(Activity): In how many lines of the records does the string "computer" appear? State only the number.

(Material to process):
>>>>>

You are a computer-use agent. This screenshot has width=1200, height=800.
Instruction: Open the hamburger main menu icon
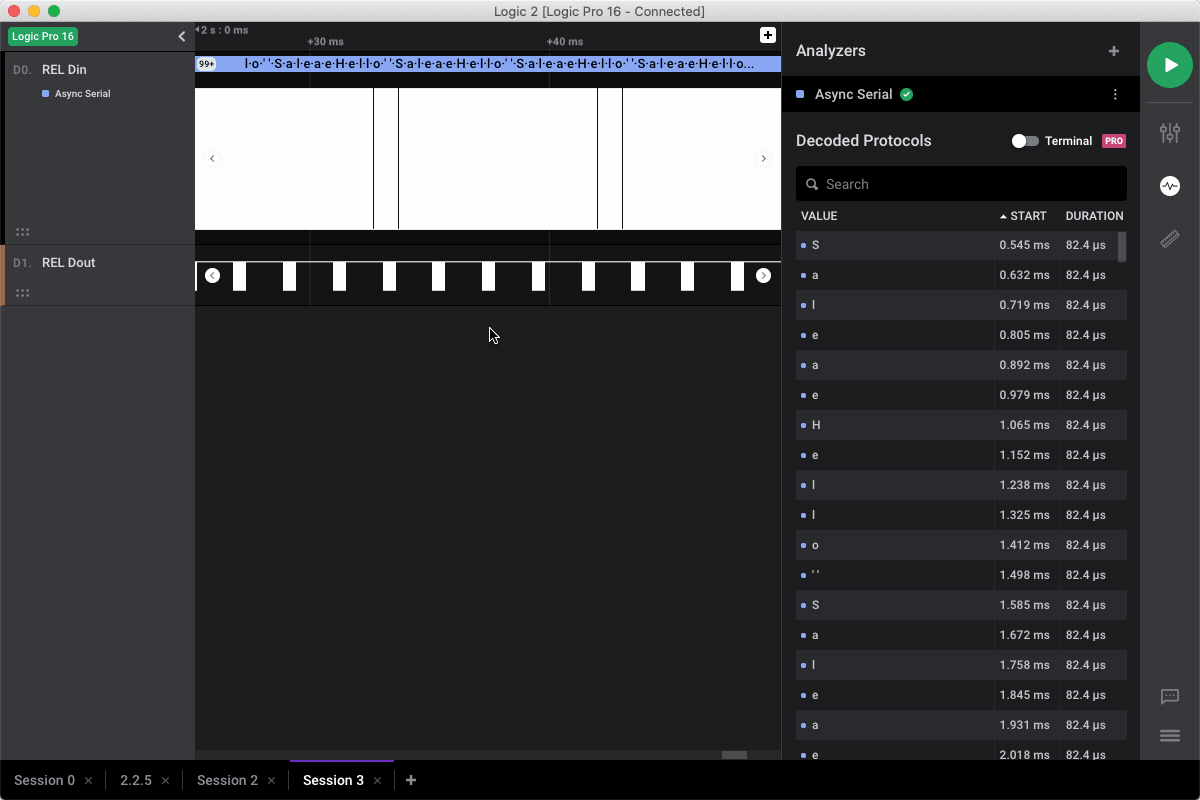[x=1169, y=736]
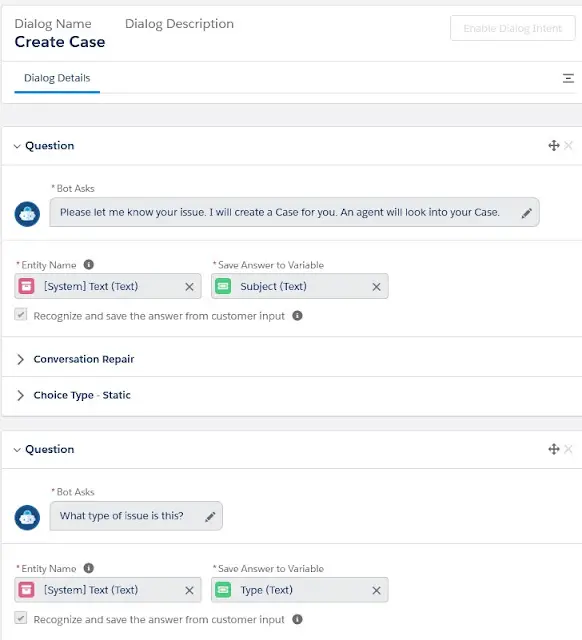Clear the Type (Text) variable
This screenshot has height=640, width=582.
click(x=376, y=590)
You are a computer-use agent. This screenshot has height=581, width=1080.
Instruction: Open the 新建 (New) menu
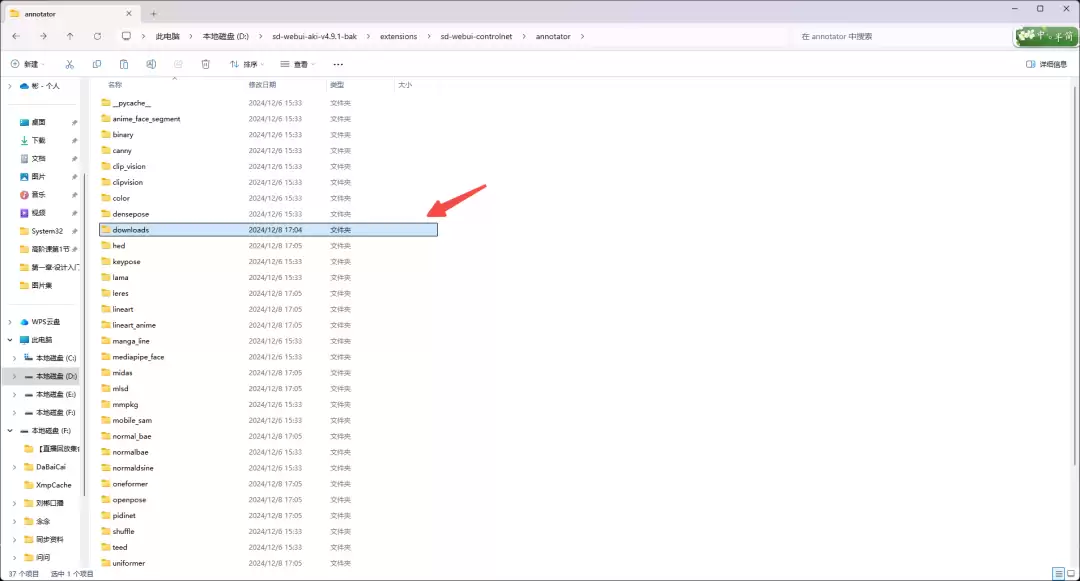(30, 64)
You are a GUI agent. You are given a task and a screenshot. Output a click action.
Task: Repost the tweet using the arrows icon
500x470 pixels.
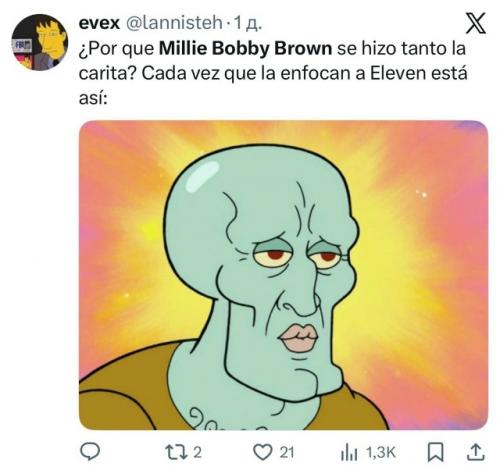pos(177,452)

<<<<<
>>>>>

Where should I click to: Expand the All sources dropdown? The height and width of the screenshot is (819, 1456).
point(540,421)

<<<<<

(Response box): 2